--- Passage to read ---

The unanimous vote by members of the House Committee on Higher Education came after Rep. Amanda Reeve, R-Phoenix, said the schools fear loss of both direct federal aid and federally backed student loans if they allow faculty and students to possess the drug.
That was backed by Kristen Boilini who lobbies for several community colleges. She said the law will reinforce policies the schools already have in place.
Joe Yuhas, spokesman for the Arizona Medical Marijuana Association, did not attend the hearing to testify against the bill. Yuhas told Capitol Media Services he believes his opposition would be meaningless.
“The Legislature is not friendly territory for us,” he said. Yuhas said unless Reeve and supporters back off, his organization and others involved in crafting the 2010 medical marijuana initiative will instead make their arguments to a judge.
That initiative allows adults with a doctor’s recommendation to possess and use marijuana. There are some limits, with the drug not allowed on public school campuses and use prohibited in public places.
HB 2349 would add the campuses of all public and private colleges and universities to the list.
Yuhas said she cannot do that.
He said a 1998 constitutional amendment, approved after legislators voided a 1996 medical marijuana law, specifically bars lawmakers from altering any voter-approved initiative.
The only exception is when a change furthers the underlying purpose of the original measure. Yuhas said denying marijuana to college students who may need it does not fit that definition.
Reeve acknowledged later that she did not reach out to Yuhas or anyone else to try to recraft the measure in a way to avoid litigation.
“I don’t know what I would negotiate with them on,” she said. Reeve said the federal laws requiring college campuses to be free of illegal drugs or risk loss of federal dollars is “pretty clear cut about what needs to be done.”
Reeve said she was hoping that eventual enactment of her bill would not land the state in court fighting medical marijuana supporters. “But they’re going to do what they need to do.”
Yuhas said supporters of the medical marijuana law have not been shy about going to court to protect the law as approved. That includes the successful effort to fight a decision by Gov. Jan Brewer who had refused to allow the health department to license dispensaries to sell the drug.
The legislation needs approval by the full House before going to the Senate.

--- Records ---

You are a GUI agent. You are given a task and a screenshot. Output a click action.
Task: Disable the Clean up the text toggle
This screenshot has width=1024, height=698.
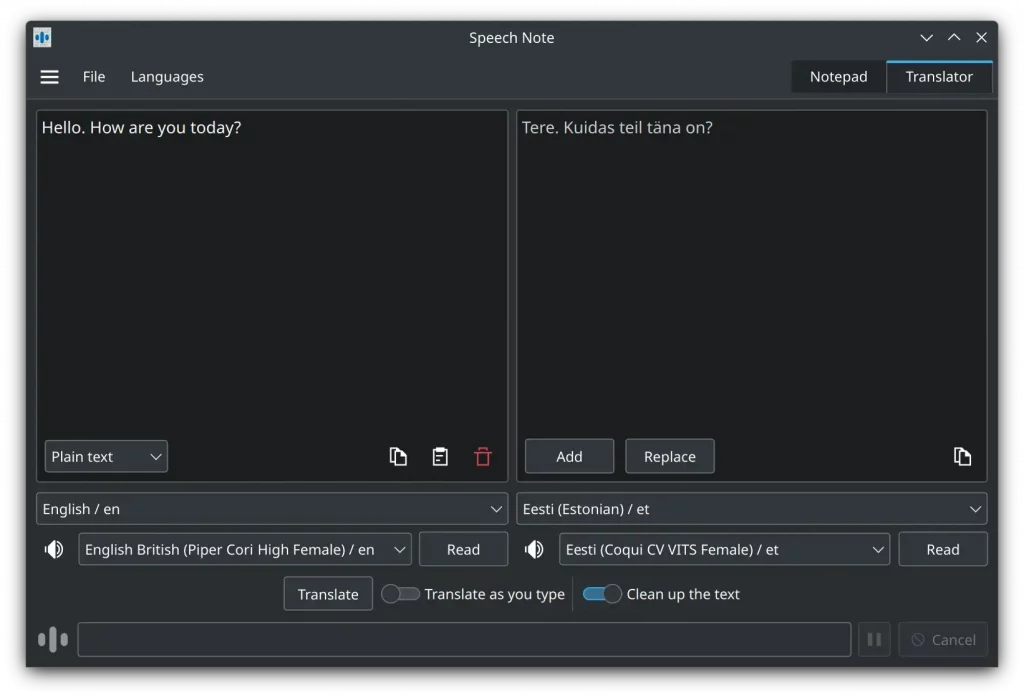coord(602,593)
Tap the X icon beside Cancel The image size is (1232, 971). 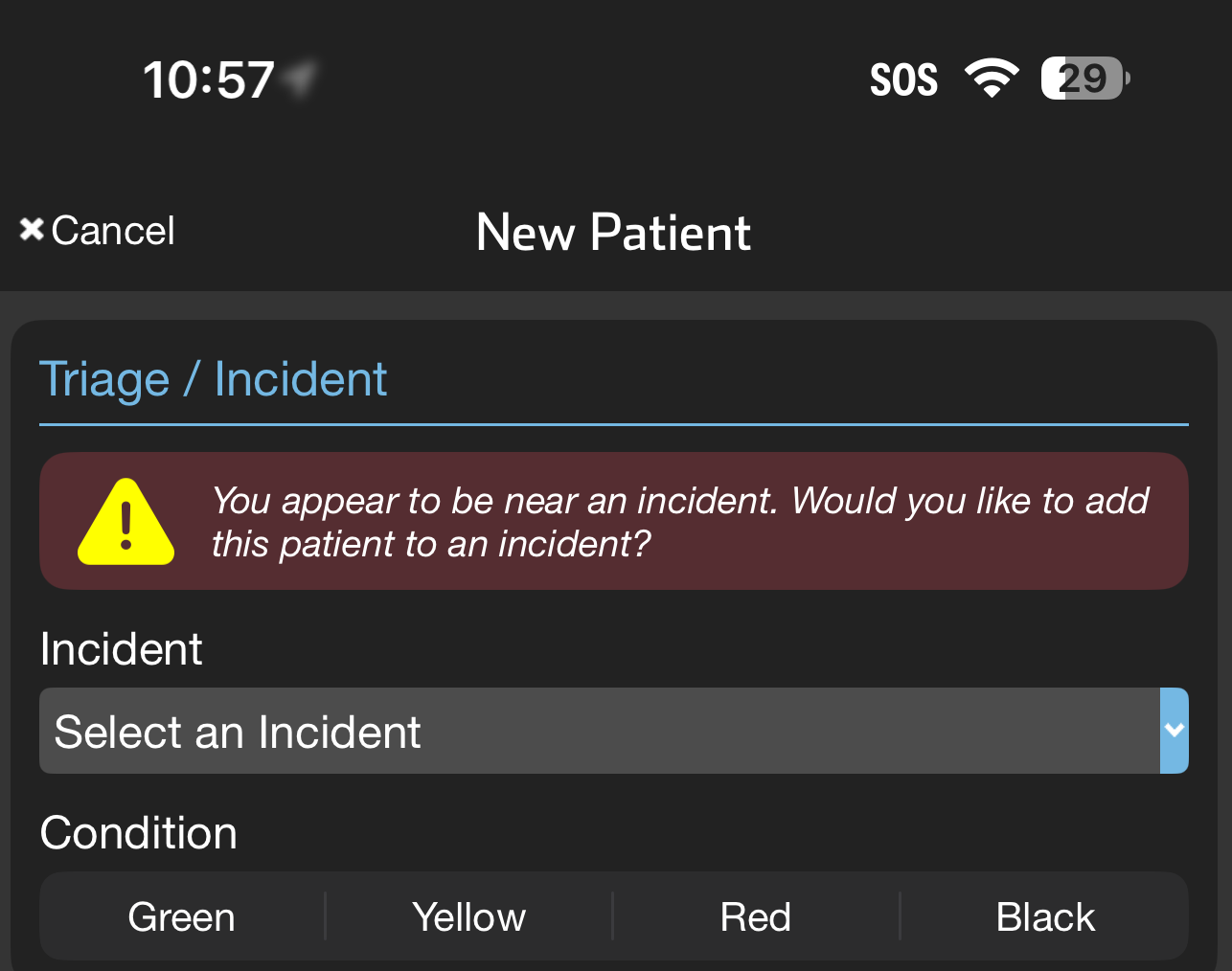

---

What to do:
Could you print word for word the part of the campus marijuana article above that begins at the words "The unanimous vote" and stops after "to a judge."?

Response to this task:
The unanimous vote by members of the House Committee on Higher Education came after Rep. Amanda Reeve, R-Phoenix, said the schools fear loss of both direct federal aid and federally backed student loans if they allow faculty and students to possess the drug.
That was backed by Kristen Boilini who lobbies for several community colleges. She said the law will reinforce policies the schools already have in place.
Joe Yuhas, spokesman for the Arizona Medical Marijuana Association, did not attend the hearing to testify against the bill. Yuhas told Capitol Media Services he believes his opposition would be meaningless.
“The Legislature is not friendly territory for us,” he said. Yuhas said unless Reeve and supporters back off, his organization and others involved in crafting the 2010 medical marijuana initiative will instead make their arguments to a judge.